— Reading text —
Generating trial moves cheaply
Today's article is "Monte Carlo simulations using sampling from an approximate potential" by Lev Gelb (
JCP 118, 7747). He describes using an approxmiate potential to make a series of (cheap) moves and then accept or reject that series of moves based on the desired (correct, expensive) potential. This is similar to (but not quite the same as) Multilevel Monte Carlo in other work. The focus of multilevel sampling is early rejection of ultimately undesirable trial moves. The focus of Gelb's method seems to be creating uncorrelated trial moves to evaluate with the expensive potential.
I'm a little disappointed that the author didn't reference the similar multilevel Monte Carlo used in PIMC (RMP 67, 279) (see section V.F, p. 329) and VMC (JCP 113, 5123).
On page 7749, he mentions that an empirical potential could be used as the approximate potential and an ab initio potential for the correct potential. This has been done, sort of. (Also in Recent Advances in Quantum Monte Carlo Methods II (World Scientific 2002) or here .) I called the technique "pre-rejection". Consider using Gelb's method, but make only a single trial move using the approximate potential. If that trial move is rejected, then the energy change is clearly zero, and we know the move will be accepted without having to evaluate the expensive potential. This shortcut can be extended to more trial moves, but its value decreases dramatically as the probability that all the trial moves (with the approximate potential) will be rejected becomes very small.
Gelb applied his method to a Lennard-Jones fluid where the potential is cut and shifted. The approximate potential is the potential with a short cutoff and the correct potential has a larger cutoff.
Table I shows speedups and energies (and pressures and heat capacities) with error bars. There seems to a tradeoff - more speed up lowers the acceptance ratio and leads to larger error bars. This can be quantified by computing the efficiency 1/ (T * sigma^2) (or Speedup/sigma^2). Computing efficiencies for system 1 gives
System | Efficiency of Energy (x104) |
1(ref) | 12 |
1(a) | 14 |
1(b) | 19 |
1(c) | 14 |
1(d) | 25 |
From the paper, it looks like a,b and c,d have the same parameters of relevance (rc and M) and that this method definitely does increase the efficiency.

— Exercise requirements —
(A) Decide whether each statement agrees with the post on cheap trial moves. For each, answer yes or no and quote the words of the post that decide it. (i) Gelb tested his method on a Lennard-Jones fluid with a cut and shifted potential. (ii) In Gelb's test, the approximate potential has a larger cutoff than the correct potential. (iii) The writer of the post named a related technique "pre-rejection".
(B) According to the post on cheap trial moves, on which page of the article does Gelb mention using an empirical potential as the approximate potential?
(C) Set down the passage of the post on cheap trial moves from "Generating trial moves" up to and including "(JCP 113, 5123).".
The records come from a separate source and are unrelated to the post on cheap trial moves.

— Stored records —
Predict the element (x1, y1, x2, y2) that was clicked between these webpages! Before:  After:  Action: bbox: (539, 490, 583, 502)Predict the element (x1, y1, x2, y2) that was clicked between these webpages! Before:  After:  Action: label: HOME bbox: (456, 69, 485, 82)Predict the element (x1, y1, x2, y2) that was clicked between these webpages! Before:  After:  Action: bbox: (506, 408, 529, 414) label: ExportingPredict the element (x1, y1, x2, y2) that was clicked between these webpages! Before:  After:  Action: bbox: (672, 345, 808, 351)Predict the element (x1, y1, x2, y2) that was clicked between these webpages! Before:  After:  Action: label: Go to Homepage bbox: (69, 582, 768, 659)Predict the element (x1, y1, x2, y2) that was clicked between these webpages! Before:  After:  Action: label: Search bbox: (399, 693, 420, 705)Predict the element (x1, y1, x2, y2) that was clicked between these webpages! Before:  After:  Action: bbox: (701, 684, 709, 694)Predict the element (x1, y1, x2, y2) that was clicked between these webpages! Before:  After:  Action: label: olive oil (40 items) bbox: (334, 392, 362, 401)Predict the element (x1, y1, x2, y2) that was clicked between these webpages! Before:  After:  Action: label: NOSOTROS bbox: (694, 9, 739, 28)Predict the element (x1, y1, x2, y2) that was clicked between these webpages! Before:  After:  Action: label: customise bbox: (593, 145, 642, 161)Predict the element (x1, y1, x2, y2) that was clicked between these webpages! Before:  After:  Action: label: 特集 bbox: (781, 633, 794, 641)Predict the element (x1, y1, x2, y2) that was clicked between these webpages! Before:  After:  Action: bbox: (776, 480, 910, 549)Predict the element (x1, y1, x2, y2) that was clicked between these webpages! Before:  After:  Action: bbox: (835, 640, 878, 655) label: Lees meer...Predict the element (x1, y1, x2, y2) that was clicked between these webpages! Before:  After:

— Answers provided —
(A)
(i) Yes: "Gelb applied his method to a Lennard-Jones fluid where the potential is cut and shifted."
(ii) No: "The approximate potential is the potential with a short cutoff and the correct potential has a larger cutoff."
(iii) Yes: "I called the technique "pre-rejection"."

(B) Page 7749.

(C)
Generating trial moves cheaply
Today's article is "Monte Carlo simulations using sampling from an approximate potential" by Lev Gelb (
JCP 118, 7747). He describes using an approxmiate potential to make a series of (cheap) moves and then accept or reject that series of moves based on the desired (correct, expensive) potential. This is similar to (but not quite the same as) Multilevel Monte Carlo in other work. The focus of multilevel sampling is early rejection of ultimately undesirable trial moves. The focus of Gelb's method seems to be creating uncorrelated trial moves to evaluate with the expensive potential.
I'm a little disappointed that the author didn't reference the similar multilevel Monte Carlo used in PIMC (RMP 67, 279) (see section V.F, p. 329) and VMC (JCP 113, 5123).